- Text passage -
The p-Nitrophenyl Phosphate phosphatase activity assay is very simple, non-expensive, and routinely used for the unit determination of all NEB protein phosphatases.

The PNPP phosphatase activity is assayed in a reaction mixture (50 μl) containing 50 mM PNPP and a protein phosphatase buffer supplemented with additional components when required (PH Buffer?). The reaction is initiated by addition of enzyme (and quenched after 5-10 minutes by addition of 1 ml of 1 N NaOH). The amount of product, p-nitrophenol, is determined by reading the absorbance at 405 nm and using a molar extinction coefficient of 18,000 M-1 cm-1 (16,000 M-1cm-1 for 0.5 M EDTA) (1, 3).

Beer-Lambert law

To determine the amount of product of the reaction the absorbance of light at 405 nm is determined (the liquid turn yellow).

(Saved data entries)
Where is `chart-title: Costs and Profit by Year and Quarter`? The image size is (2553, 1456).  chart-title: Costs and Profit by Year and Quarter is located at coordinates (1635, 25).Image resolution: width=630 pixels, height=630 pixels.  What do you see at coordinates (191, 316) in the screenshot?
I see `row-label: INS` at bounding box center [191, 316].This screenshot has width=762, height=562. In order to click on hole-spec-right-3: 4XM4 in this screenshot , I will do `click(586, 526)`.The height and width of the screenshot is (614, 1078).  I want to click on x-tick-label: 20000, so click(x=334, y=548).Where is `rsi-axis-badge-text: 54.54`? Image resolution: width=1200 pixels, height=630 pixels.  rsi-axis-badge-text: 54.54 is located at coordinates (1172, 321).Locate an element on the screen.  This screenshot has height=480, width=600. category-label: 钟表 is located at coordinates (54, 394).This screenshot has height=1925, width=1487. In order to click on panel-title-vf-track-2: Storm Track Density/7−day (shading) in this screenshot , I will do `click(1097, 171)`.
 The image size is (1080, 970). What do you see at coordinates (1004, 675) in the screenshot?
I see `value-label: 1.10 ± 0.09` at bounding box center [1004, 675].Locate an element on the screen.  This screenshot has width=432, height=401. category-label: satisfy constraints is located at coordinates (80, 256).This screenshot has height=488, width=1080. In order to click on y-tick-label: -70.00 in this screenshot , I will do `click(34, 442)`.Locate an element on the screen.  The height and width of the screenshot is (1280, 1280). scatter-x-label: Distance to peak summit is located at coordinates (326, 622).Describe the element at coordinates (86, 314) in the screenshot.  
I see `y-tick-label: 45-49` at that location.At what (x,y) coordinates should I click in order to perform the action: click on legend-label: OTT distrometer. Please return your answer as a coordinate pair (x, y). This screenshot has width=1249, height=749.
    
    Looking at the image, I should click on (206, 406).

- Task brief -
Decide whether each statement below agrees with the text on the p-Nitrophenyl Phosphate phosphatase assay, answering yes or no and quoting the deciding words of the text.
1. The assay is described as costly.
2. The reaction mixture has a volume of 50 μl.
3. The reaction is started by adding 1 N NaOH.

- Solution to this task -
1. No: "very simple, non-expensive"
2. Yes: "in a reaction mixture (50 μl)"
3. No: "The reaction is initiated by addition of enzyme"